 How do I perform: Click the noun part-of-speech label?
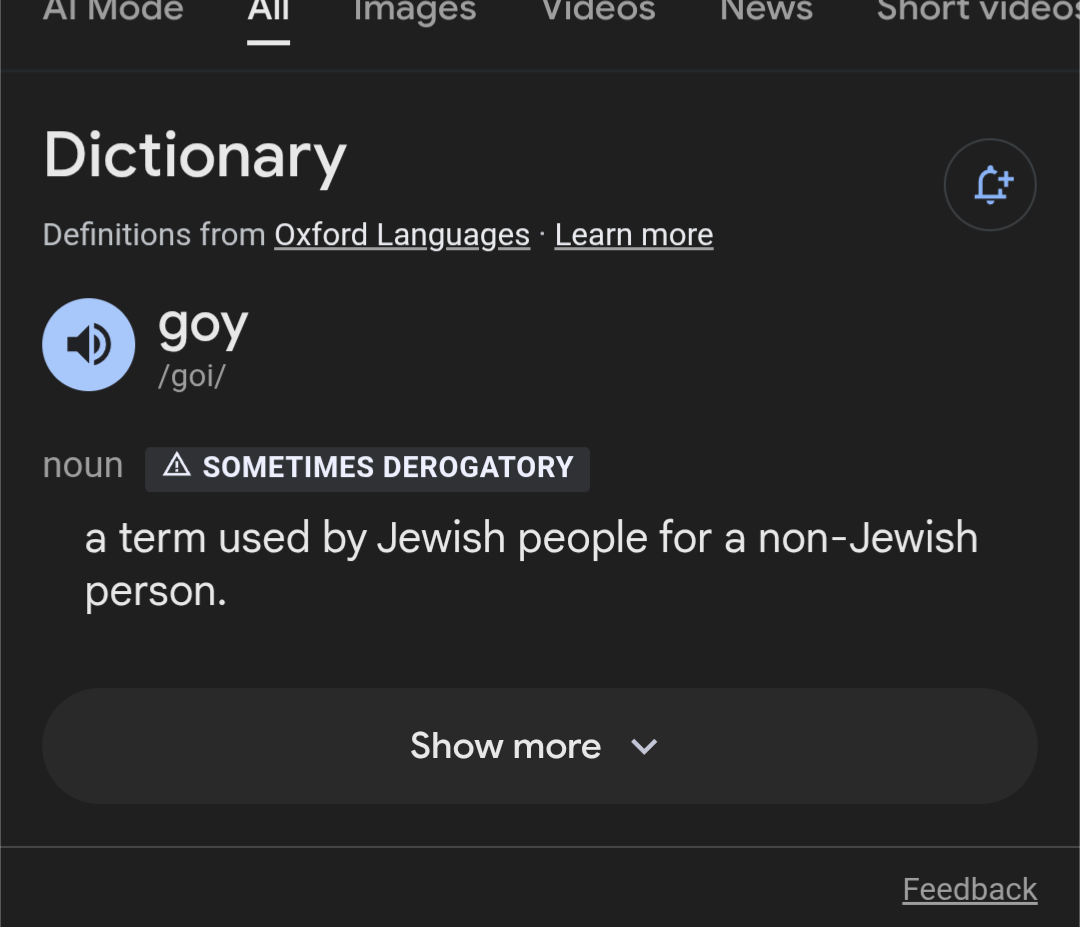tap(83, 466)
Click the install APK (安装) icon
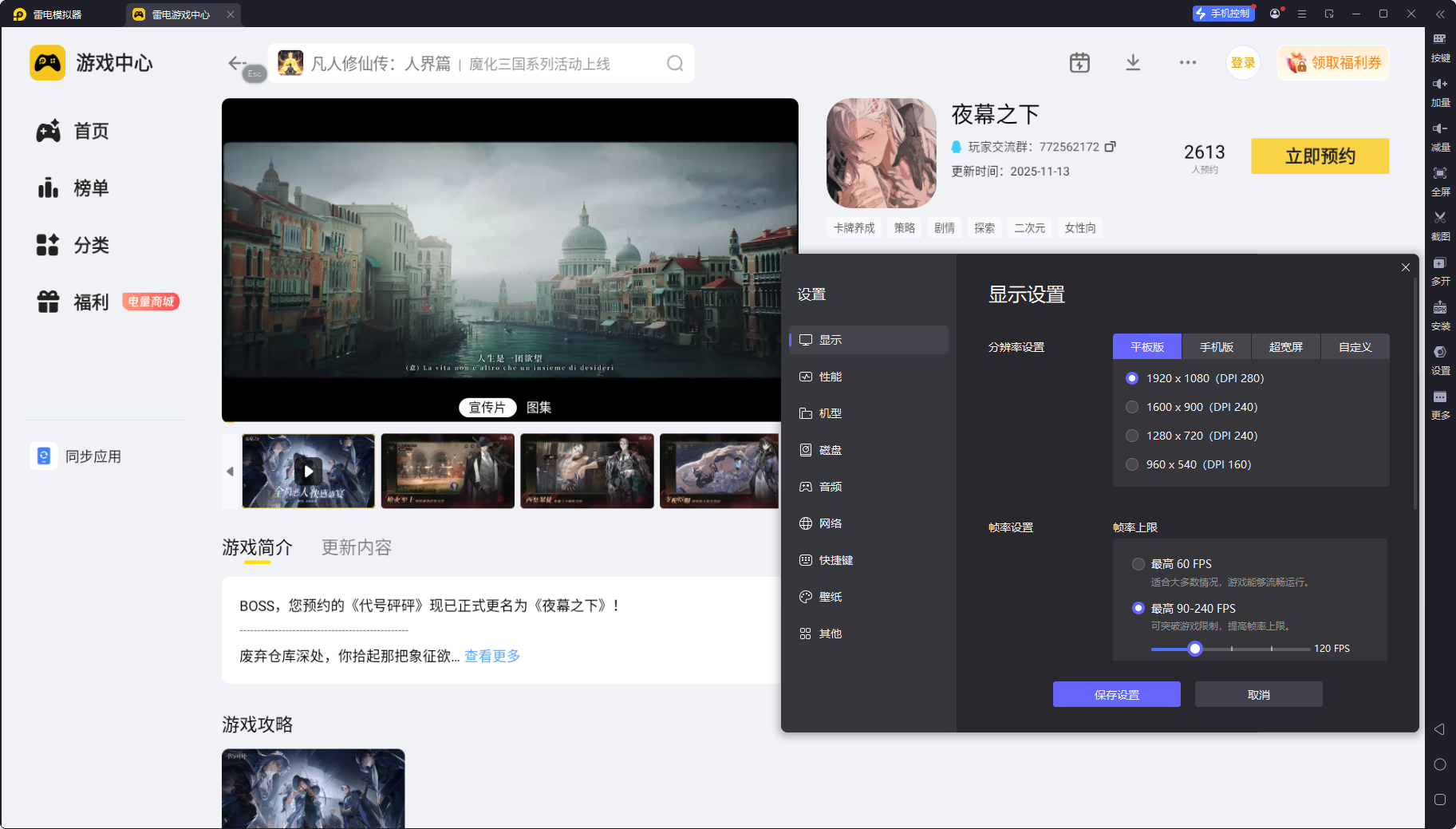Viewport: 1456px width, 829px height. pyautogui.click(x=1440, y=308)
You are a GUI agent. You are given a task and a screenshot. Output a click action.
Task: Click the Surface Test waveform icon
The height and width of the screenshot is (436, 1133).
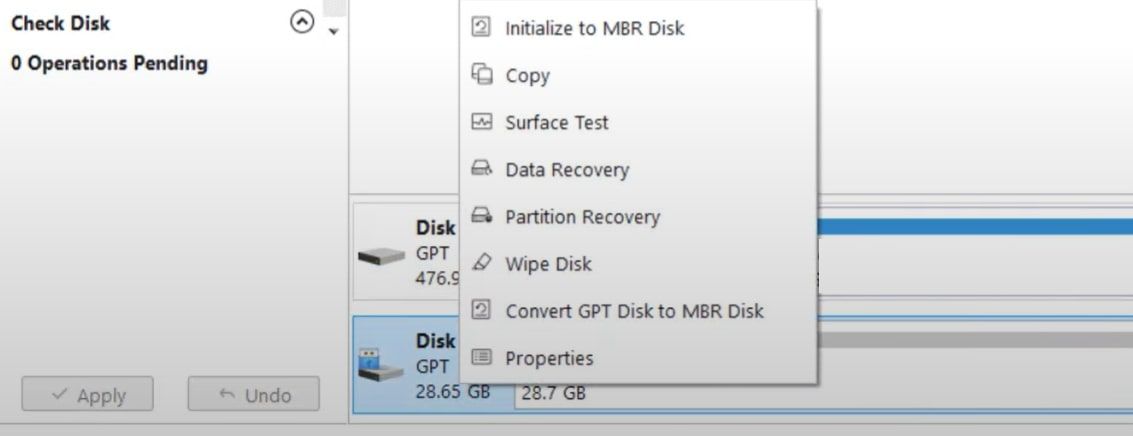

Task item: All the lines above should be reproduced exactly, and none of the pictures.

Written answer:
 How do I perform: Click the noun part-of-speech label?
tap(83, 466)
Click the install APK (安装) icon
Viewport: 1456px width, 829px height. pyautogui.click(x=1440, y=308)
You are a GUI agent. You are given a task and a screenshot. Output a click action.
Task: Click the Surface Test waveform icon
The height and width of the screenshot is (436, 1133).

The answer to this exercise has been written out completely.